Il fattore decisivo è l’intensità che, però, non si estrinseca necessariamente in un pressing ossessivo e feroce, piuttosto nell’accettazione di un prolungato e sistematico uno contro uno a tutto campo che permette di ovviare a uno dei limiti strutturali del Bologna, vale a dire la copertura preventiva dell’uomo che si inserisce senza palla dal lato debole. Con il passare delle partite, Thiago Motta ha finito per costruire un 4-5-1 in cui i due esterni offensivi diventano a tutti gli effetti dei quinti che hanno il compito di proteggere lo spazio lasciato libero dal terzino che è scalato accanto al secondo centrale mentre il primo è uscito a fronteggiare il giocatore in possesso fronte porta; quando, invece, i rossoblù scelgono di alzare il baricentro della pressione, si dispongono con un 4-4-2 lineare, in cui le prime due linee si occupano di fare densità, mentre punta e sottopunta si occupano di schermare le linee di passaggio a disposizione del centrale di costruzione e del mediano. In ogni caso la scelta dell’uno o dell’altro atteggiamento è demandata ai giocatori, ed è un modo per testare la loro capacità di reazione ai problemi che la partita oppone loro di volta in volta: non a caso, Thiago Motta ha detto che «la squadra deve avere dei punti di forza ben definiti, ma se si vuole competere ad alti livelli deve essere equilibrata e saper fare più cose. Dobbiamo gestire bene i momenti con la palla, ma anche trovare il modo di recuperarla quando è degli avversari. C’è chi pressa alto e chi temporeggia, sta ai ragazzi capire quando fare una cosa e quando l’altra ma l’importante è la comunicazione e decidere cosa fare insieme».  

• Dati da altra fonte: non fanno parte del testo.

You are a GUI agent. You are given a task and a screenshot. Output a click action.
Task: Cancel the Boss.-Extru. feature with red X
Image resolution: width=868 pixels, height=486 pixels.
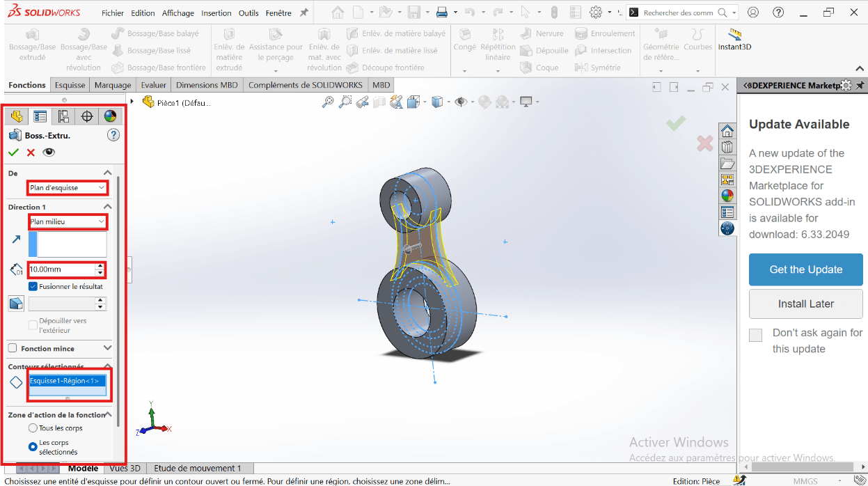coord(31,152)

Fino a qualche tempo fa, neanche troppo a dire il vero, googlare “Thiago Motta allenatore” significava imbattersi nella ciclica ripetizione di quell’intervista alla Gazzetta dello Sport che generò l’equivoco da universo memetico sul 2-7-2, e questo anche dopo la salvezza della scorsa stagione, ottenuta con una giornata d’anticipo alla guida dello Spezia. Oggi, finalmente, i fatti stanno dando un’altra faccia al racconto, stanno definendo Thiago Motta per quello che è realmente: un tecnico preparato che ha saputo spegnere pregiudizi e stereotipi sul suo conto. Lo ha fatto grazie ai risultati del suo Bologna, ma anche al modo con cui arrivano: oggi la sua squadra scende in campo per giocare proprio come vuole lui. Spesso riesce anche a vincere. E tutto questo avviene contro Inter o Fiorentina o Sampdoria, non c’è alcuna differenza. In fondo, non è che si possa chiedere molto di più, a un allenatore.